The representatives reached a consensus that a paradigm shift is needed in the current fertilizer policies, especially bringing urea under the ambit of nutrient-based subsidy, repurposing fertilizer subsidy as an incentive for adoption of GAP, linking subsidies with soil health card, and exploring the possibility of disbursing subsidy to the farmers as direct cash transfer.
The availability of low-cost urea was identified as a major factor contributing to its overuse, while comparatively expensive phosphorus and potassium fertilizers remain underutilized, leading to nutrient imbalances in soil.
“Availability of cheap urea is a principal disincentive to make its efficient use or to stop making its over-use. Proportionally underuse than recommended of more expensive fertilizer P and K provokes their deficiencies in soil and crops.”
Providing context, the Ministry of Agriculture and Farmers Welfare noted that fertilizers have been central to India’s agricultural transformation since the Green Revolution, enabling the country to achieve food self-sufficiency. However, the sector remains heavily import-dependent, particularly for phosphorus and potassium, resulting in significant foreign exchange outflows and a mounting subsidy burden, estimated at Rs 1.71 lakh crore in 2024–25.

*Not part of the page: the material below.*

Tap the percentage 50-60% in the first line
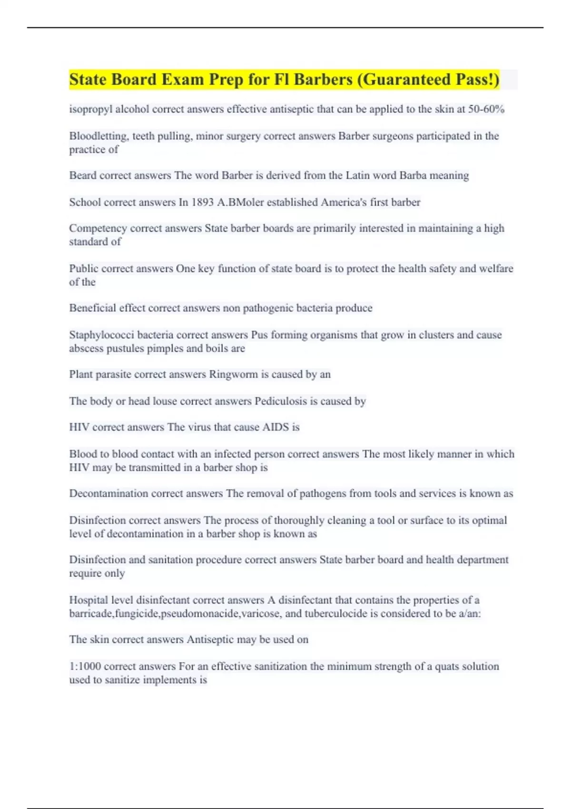pyautogui.click(x=486, y=109)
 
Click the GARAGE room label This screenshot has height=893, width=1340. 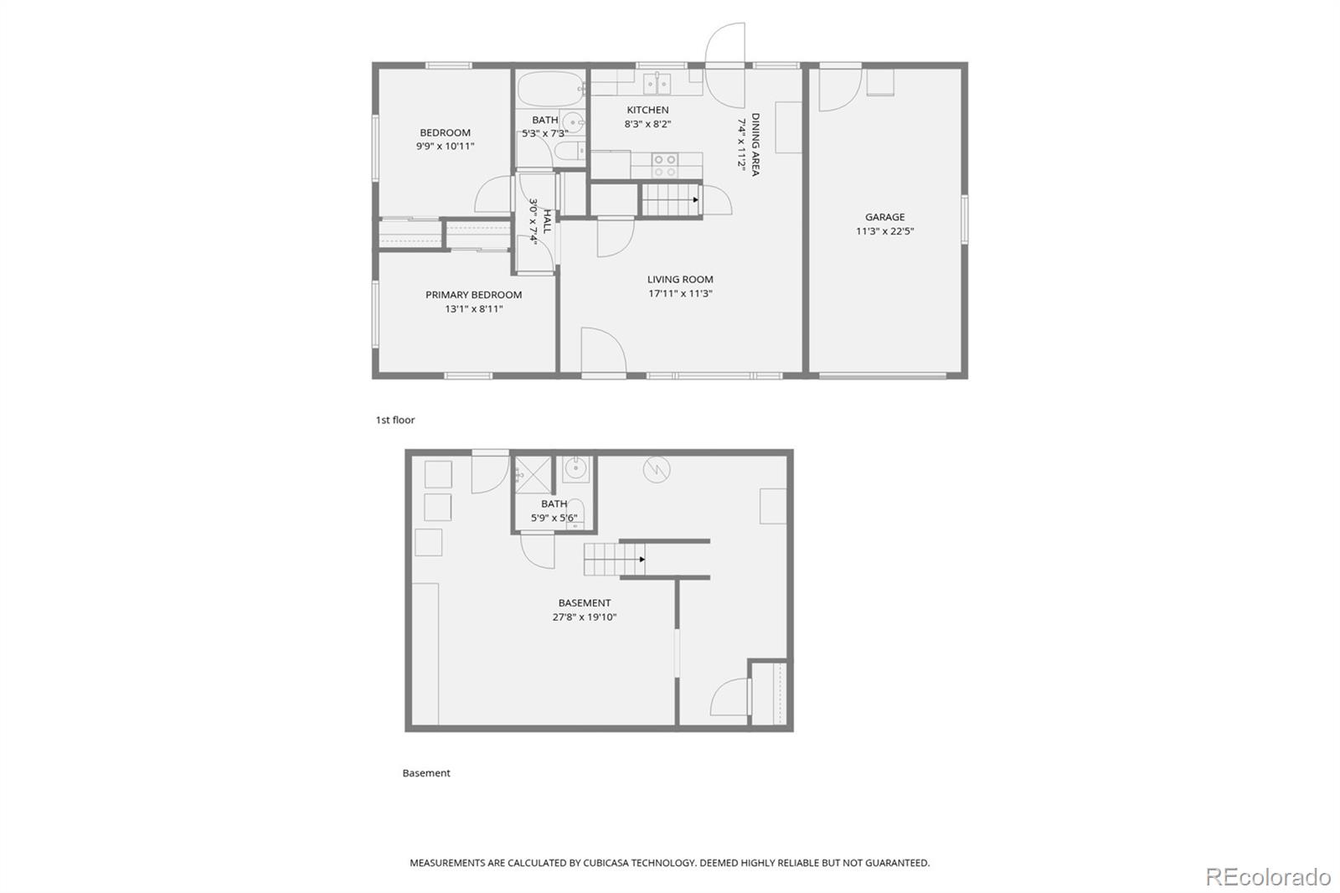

Imbalanced Nutrient Use a Growing Challenge
Inefficient fertilizer use continues to constrain productivity, with crops absorbing only a fraction of applied nutrients—30–50 percent of nitrogen, 15–25 percent of phosphorus, and 50–60 percent of potassium—while the rest is lost through environmental processes. This low nutrient-use efficiency (NUE) increases production costs, escalates subsidies, and contributes to soil and water degradation, the Ministry said.
With total fertilizer consumption reaching 32.93 million tonnes in 2024–25 and a skewed nutrient ratio heavily favouring nitrogen, the Ministry cautioned that global developments, including geopolitical tensions affecting supply chains, should serve as a wake-up call.
Global Supply Risks Trigger Policy Rethink
"Around 80 percent of natural gas used in urea production is imported, further underlining dependence on imports even in domestically produced fertilizers. The recent development in the west Asia should not be taken as a short-term supply chain crisis with respect to fertilizers and raw materials. But, it is a wake-up call to rethink and realign our policies and R&D priorities towards self-reliance," the Ministry said.